──────── PASSAGE FOR REVIEW ────────

When local police mentioned they’d like a place where officers could unwind, the Beltsville Seventh-day Adventist Church members (Md.) responded. Six months of work and promise culminated in September with the grand opening of a courtyard for Beltsville (Md.) Police Precinct #6. The police invited members who built the patio for the police as a gift to express the church’s appreciation for officers’ faithful service.
The story began back in April. Beltsville leaders invited police to the church so they could pray for them. “We wanted to say ‘thank you’ for their service to our community, but we also wanted to pray for their safety,” explained senior pastor Tim Madding.
Members asked if there was something more tangible they could do to help the police. The request was for help to create a courtyard where officers could unwind from the stresses of their job. The precinct had space behind the station, but they didn’t have time, expertise or funds to build the courtyard. Members responded with a plan that included donating picnic tables, a grill, building a walkway in the shape of a cross and planting flower beds. Members from the church volunteered and recruited others from the Filipino American Adventist Church (Beltsville, Md.) and the Beltsville Police Explorers group to help finish the project.
More than 50 members cleared overgrowth, dug out excess dirt, moved underground electrical wire, chopped out tree roots, brought in pressure-treated lumber, made picnic tables, installed a grill and planted flowers. And volunteers tackled the biggest task of all – digging out, leveling and putting in pavers for the walkway.

────────

WHAT TO DO
**A)** Extract the stretch of the police courtyard article from "When local police" through "pastor Tim Madding.".
**B)** According to the police courtyard article, why did the precinct need outside help to build the courtyard behind the station? Answer in one to three sentences.
**C)** Proceed with the police courtyard article from the point where it stops.
The rows that come next are separate material unrelated to the police courtyard article.

──────── DATA FOR ANALYSIS ────────

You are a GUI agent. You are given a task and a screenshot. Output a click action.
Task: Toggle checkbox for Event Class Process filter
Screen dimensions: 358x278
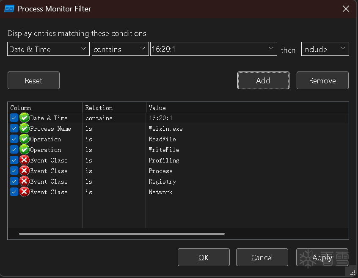(14, 171)
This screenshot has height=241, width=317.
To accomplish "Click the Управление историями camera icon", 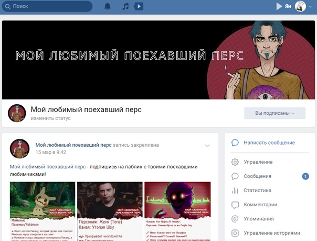I will point(235,233).
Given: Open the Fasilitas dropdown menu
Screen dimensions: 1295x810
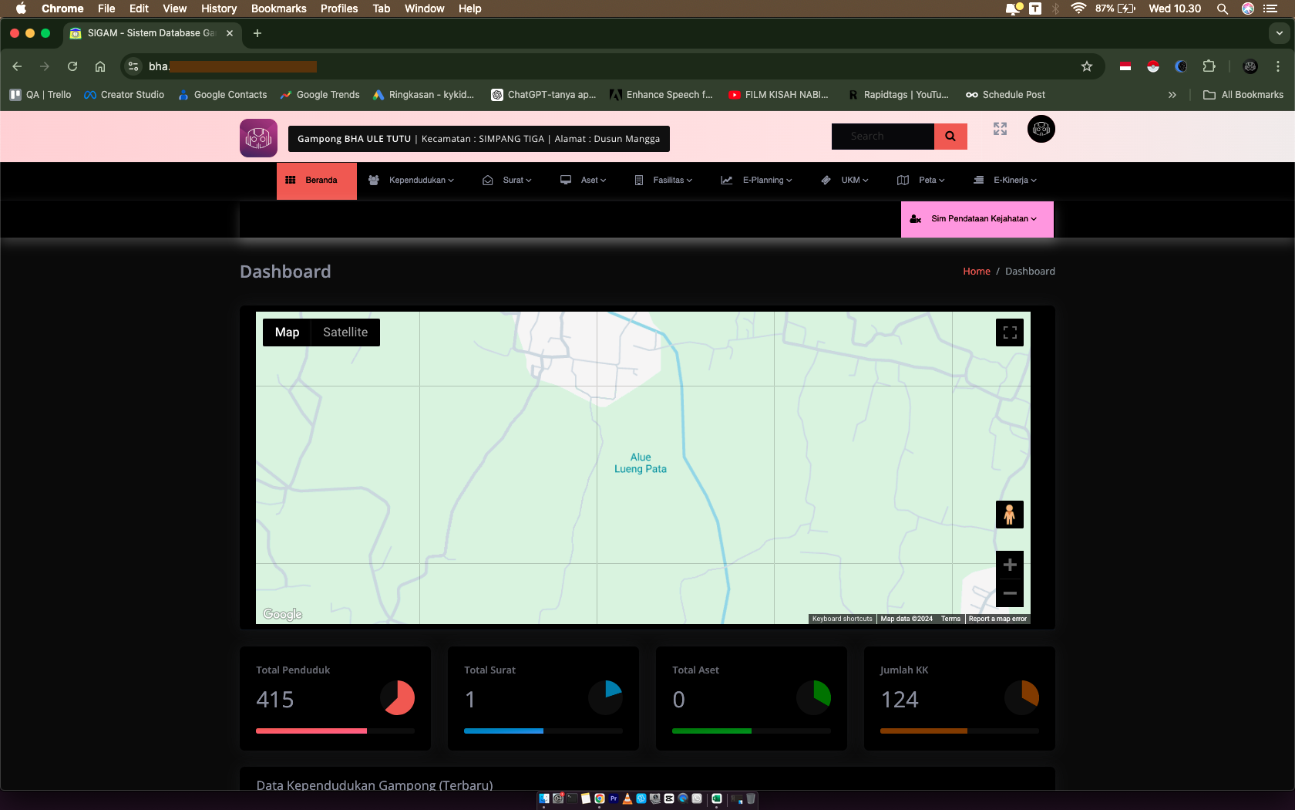Looking at the screenshot, I should click(664, 181).
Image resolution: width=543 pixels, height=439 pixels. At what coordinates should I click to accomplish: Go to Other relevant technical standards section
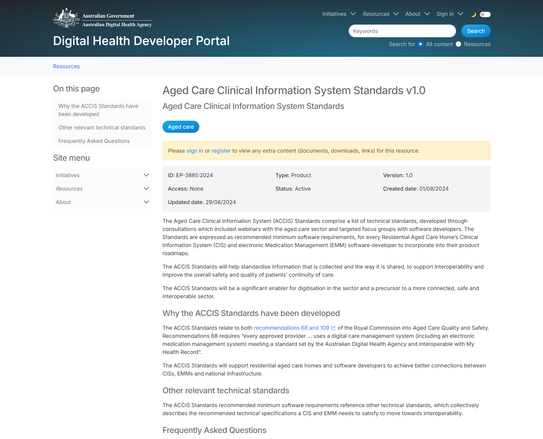(x=102, y=128)
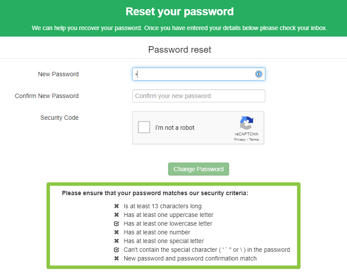Image resolution: width=347 pixels, height=274 pixels.
Task: Click the Reset your password banner heading
Action: click(x=180, y=11)
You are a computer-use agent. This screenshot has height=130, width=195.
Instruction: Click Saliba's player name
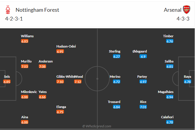[x=169, y=61]
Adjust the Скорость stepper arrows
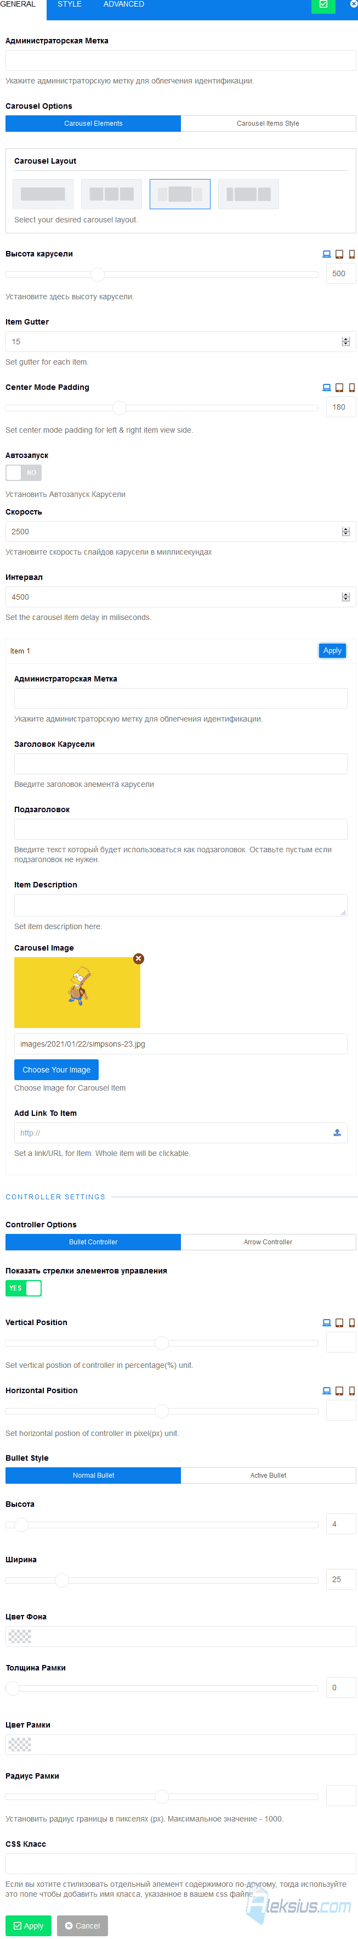This screenshot has width=358, height=1939. [x=346, y=532]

────────

OUTPUTS FOR THE TASKS
**A)**
When local police mentioned they’d like a place where officers could unwind, the Beltsville Seventh-day Adventist Church members (Md.) responded. Six months of work and promise culminated in September with the grand opening of a courtyard for Beltsville (Md.) Police Precinct #6. The police invited members who built the patio for the police as a gift to express the church’s appreciation for officers’ faithful service.
The story began back in April. Beltsville leaders invited police to the church so they could pray for them. “We wanted to say ‘thank you’ for their service to our community, but we also wanted to pray for their safety,” explained senior pastor Tim Madding.

**B)** The precinct had space behind the station but lacked the time, expertise and funds to build the courtyard itself.

**C)**
The September picnic marked the official opening of the courtyard, but the grill showed signs of use before the opening as several officers talked about having used the courtyard and expressed their thanks for the new site that lets them get away from the stresses of the job. Claudio Consuegra, member of the Beltsville church and a chaplain for the Prince George’s County Police, was instrumental in the genesis of the project and said even a few minutes break in a quiet place can help officers refocus.
Major Kara Lloyd presented Madding with the District Commanders Award as recognition for leading the church in creating a courtyard for the officers in Beltsville’s Precinct 6 station. “The officers use the courtyard all the time,” she said in expressing her thanks to the church. The award read, “In appreciation of your efforts to renovate the courtyard at the District VI Station. Your hard work has provided a place of beauty and serenity for the officers of our Station to enjoy. Your dedication and service to the community are admirable, and we are truly grateful for your partnership, your kindness, and your friendship.”
Each Thanksgiving, members also show their thanks to local police officers and firefighters by delivering thank you notes and homemade cookies to the stations as part of the church’s ongoing community involvement.
The church’s largest contribution to the community, however, is the Beltsville Adventist Community Center, located behind the church at the corner of Ammendale, Old Gunpowder and Powder Mill roads, just off I-95. The center houses a branch office of the Prince George’s County Department of Social Services, so Beltsville residents who need assistance have a nearby office that seldom has a long wait.
The center also offers emergency help with food, housing and other needs. It offers longer-range help with job search and job-seeking skills, and it has launched a counseling service this fall. The center is open from 9 a.m. to noon on Tuesdays and Wednesdays.